El que Trump tenga tantas consideraciones con sus bases revela que tiene poco que temer, políticamente hablando, de parte del Partido Republicano moderno.

La indignación de la prensa ante la conducta de Trump también servirá para intensificar el delirio de persecución y el odio contra la corrección política que Trump ha usado como eje de su campaña para atraer a sus partidarios. Los colaboradores de Trump podrían empezar a negar las consecuencias evidentes de sus tuits y tratar de despertar un nuevo odio contra la prensa entre sus seguidores.

Durante la campaña de 2016 y en los primeros meses de su presidencia, algunos líderes republicanos brindaron críticas constructivas simbólicas cuando caía en discursos flagrantemente racistas. Sin embargo, la realidad política es que los legisladores republicanos no tienen mucho que ganar y sí mucho qué perder si enfrentan directamente al presidente.

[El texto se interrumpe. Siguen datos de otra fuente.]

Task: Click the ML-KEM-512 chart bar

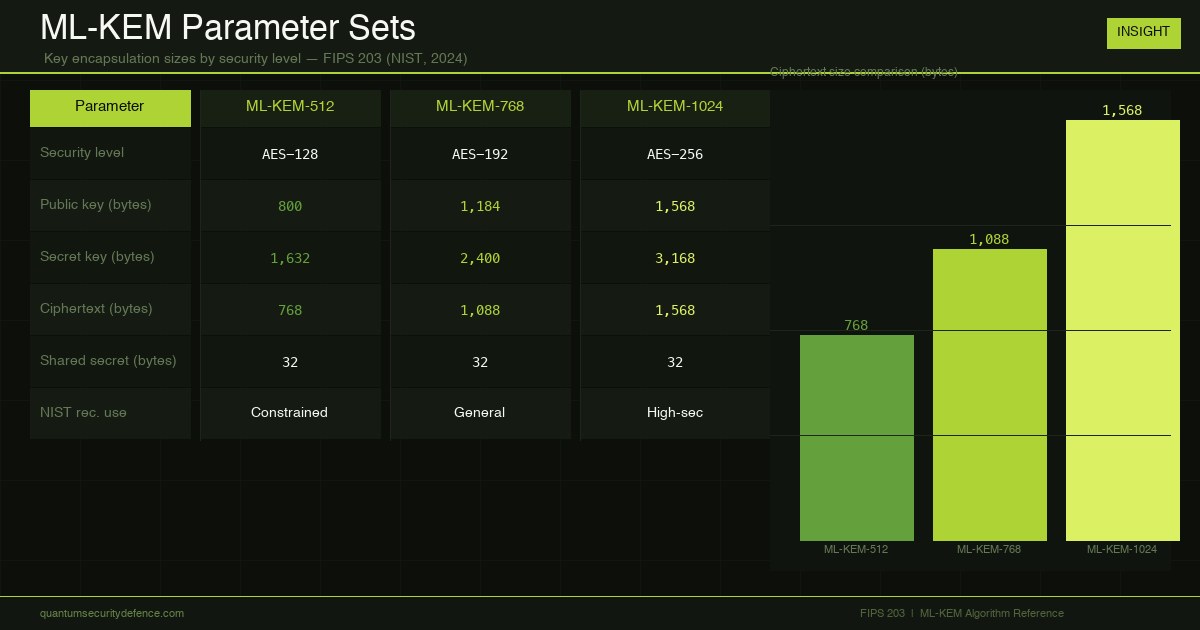Action: [857, 438]
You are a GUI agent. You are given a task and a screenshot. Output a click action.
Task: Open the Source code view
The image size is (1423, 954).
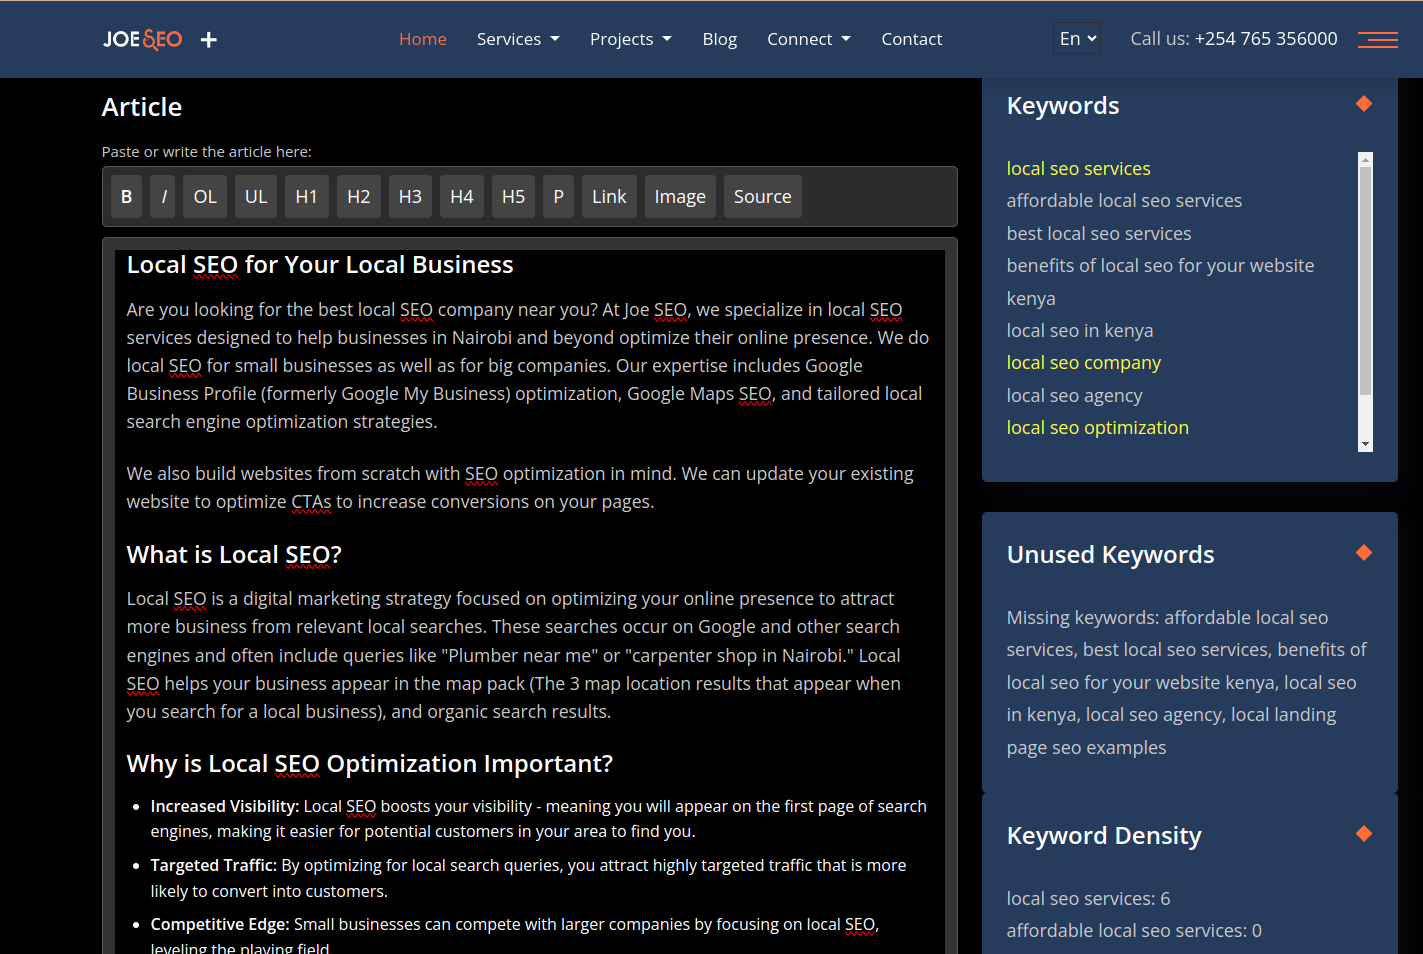(762, 196)
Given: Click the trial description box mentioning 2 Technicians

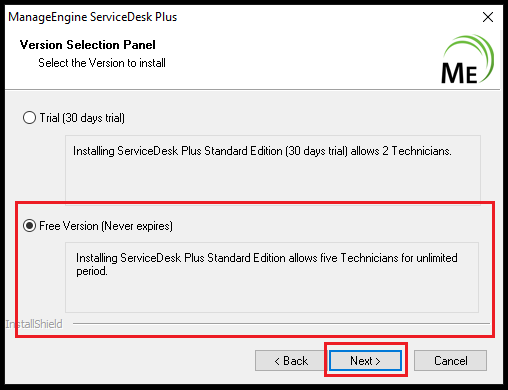Looking at the screenshot, I should (273, 168).
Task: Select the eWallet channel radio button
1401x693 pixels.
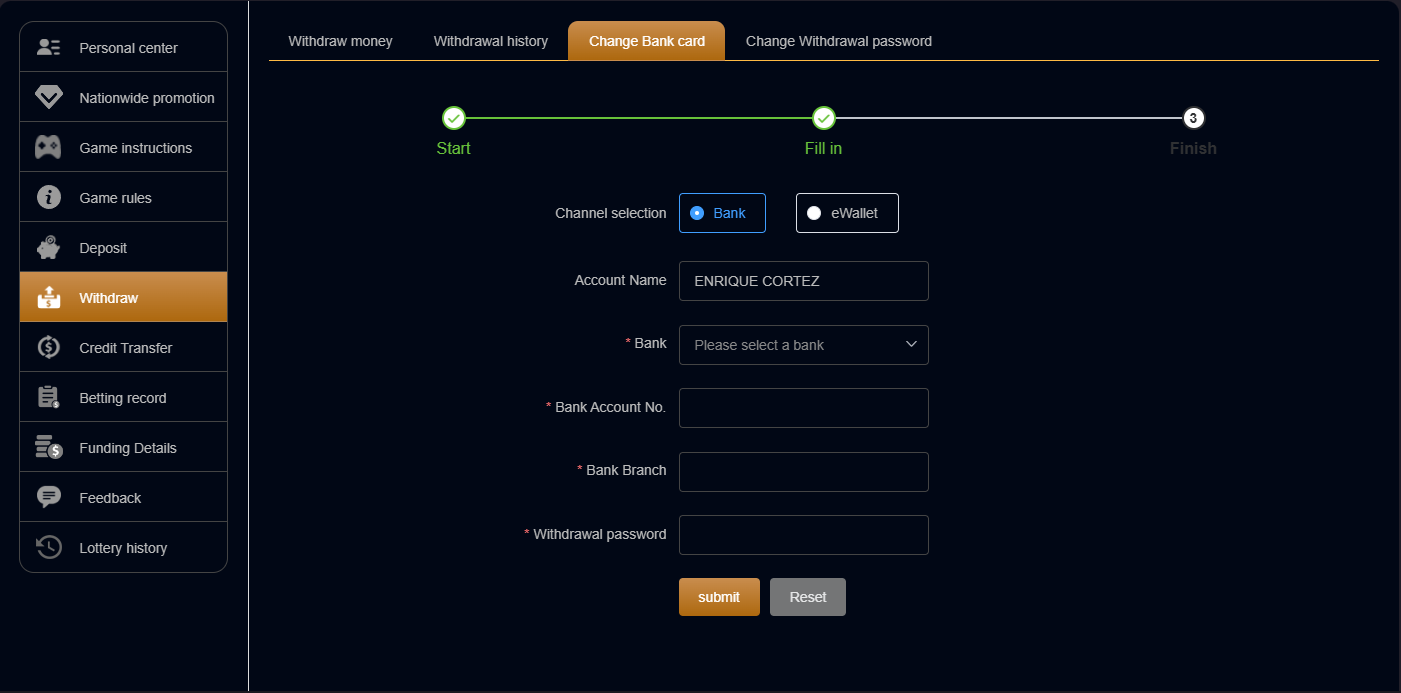Action: (814, 213)

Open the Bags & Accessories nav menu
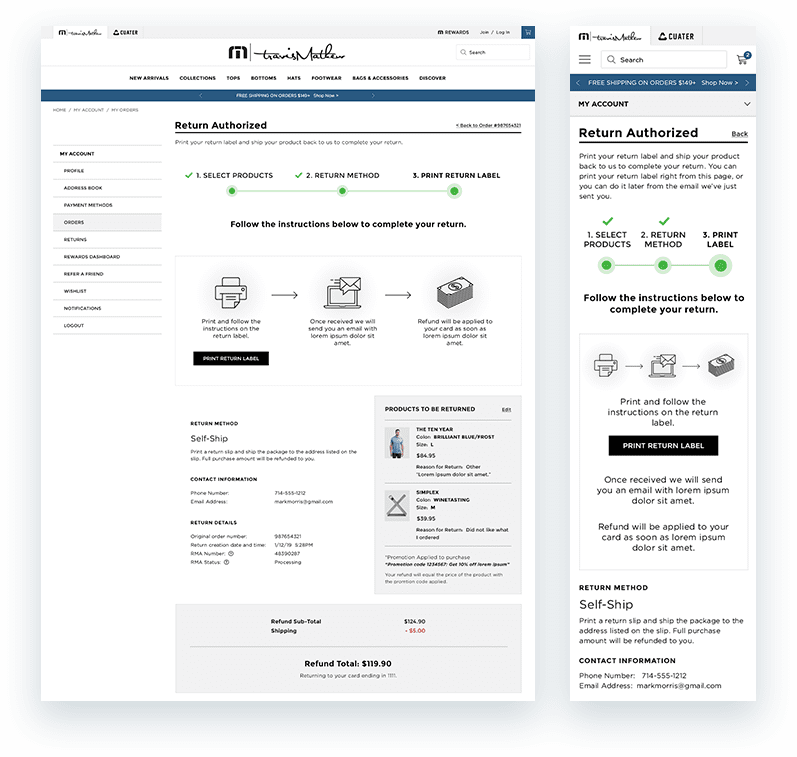tap(380, 78)
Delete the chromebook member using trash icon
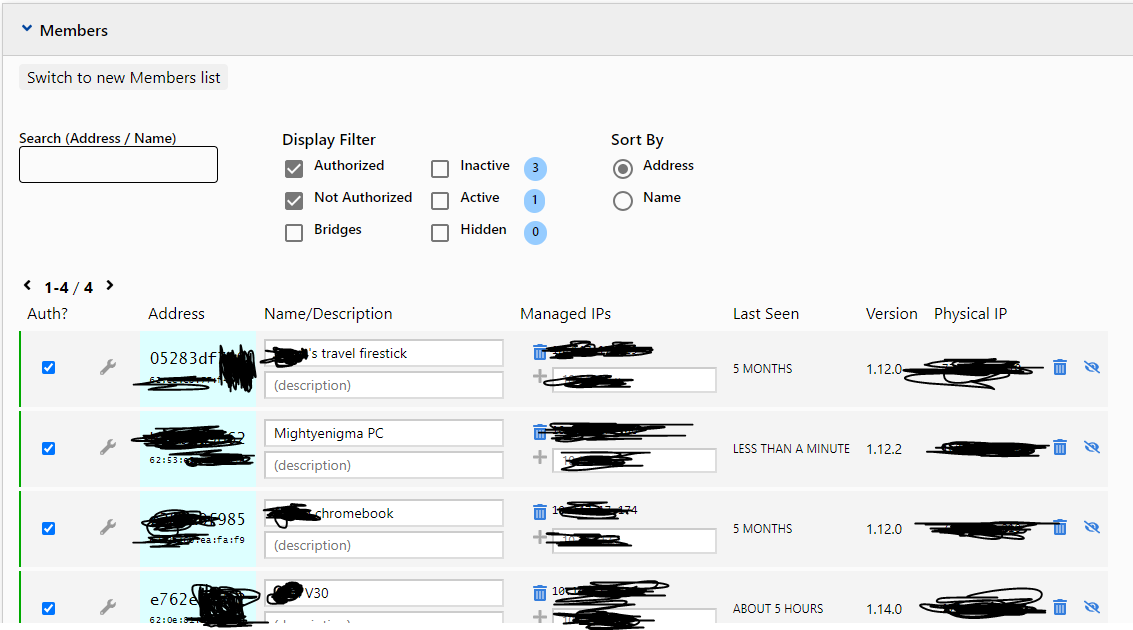This screenshot has width=1133, height=630. tap(1060, 528)
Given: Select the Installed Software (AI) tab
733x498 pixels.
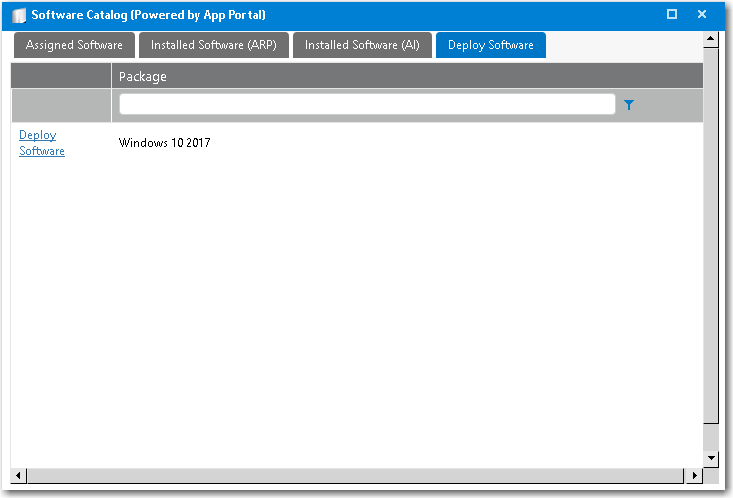Looking at the screenshot, I should [x=362, y=45].
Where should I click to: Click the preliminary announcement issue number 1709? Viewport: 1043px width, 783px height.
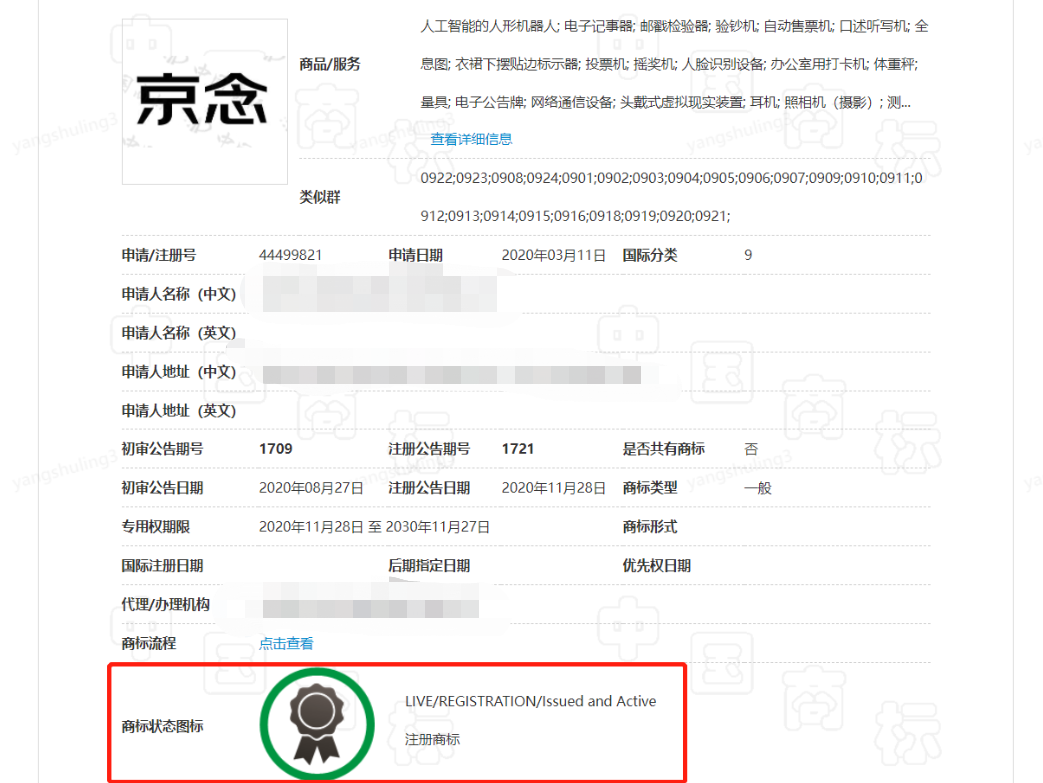(x=276, y=449)
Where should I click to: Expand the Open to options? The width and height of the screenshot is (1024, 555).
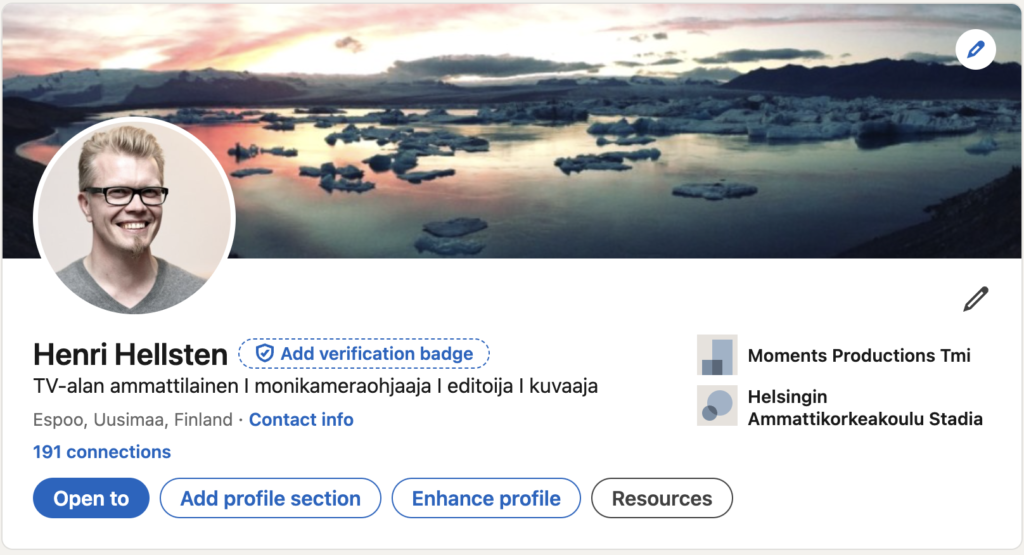point(91,498)
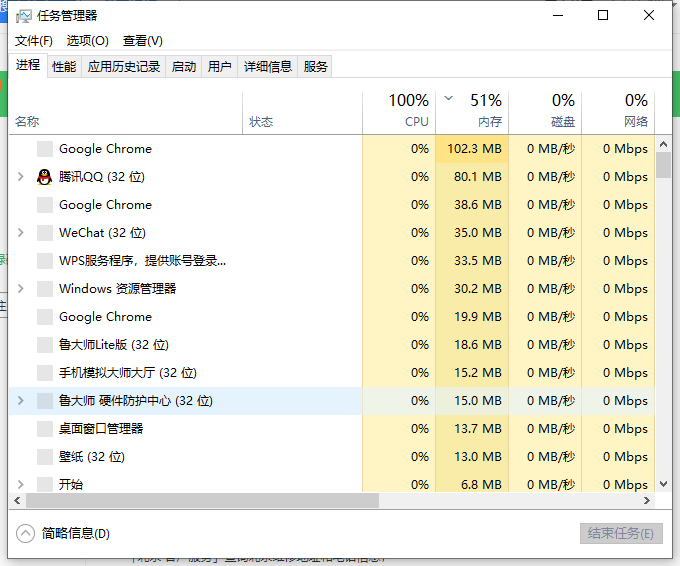Screen dimensions: 680x566
Task: Collapse to 简略信息 view
Action: pos(65,534)
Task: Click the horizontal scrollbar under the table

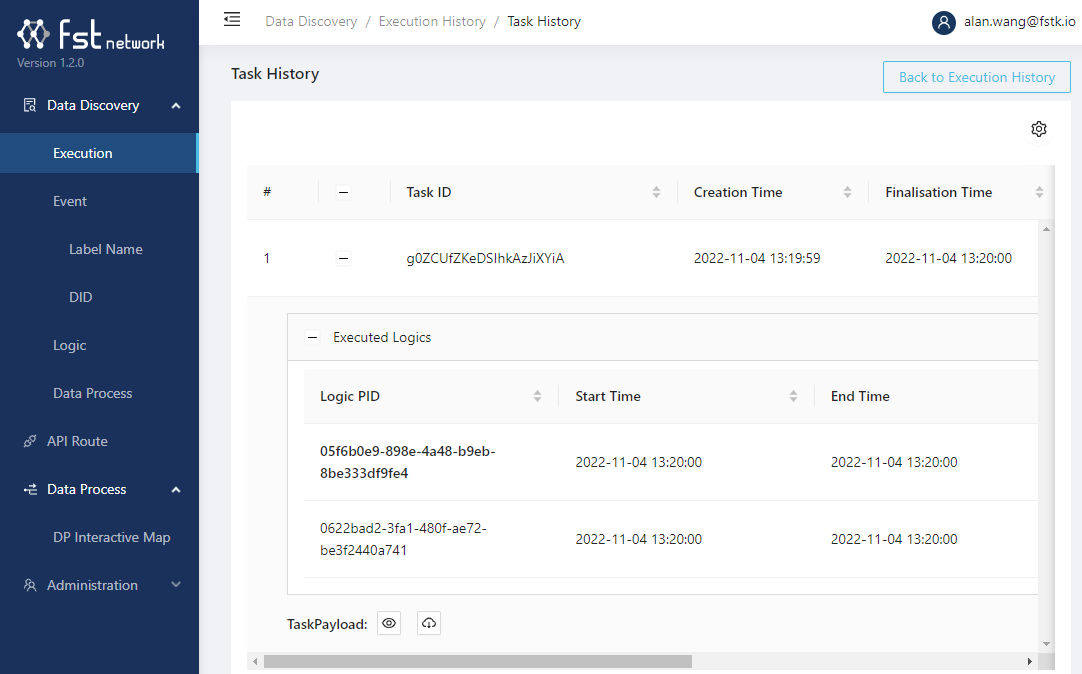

Trump tiene solo una esperanza de ganar la reelección, gracias a su conducta en el cargo. Debe esperar a que la participación de sus bases políticas en las elecciones sea mayor que la de los partidarios de los demócratas, a los que pinta como radicales y dispuestos a imponer un gobierno comunista.

Por eso, es probable que los tuits del domingo no hayan sido una aberración histórica, sino una muestra de lo que viene.

Daniella Diaz y Betsy Klein, de CNN, contribuyeron con este reportaje.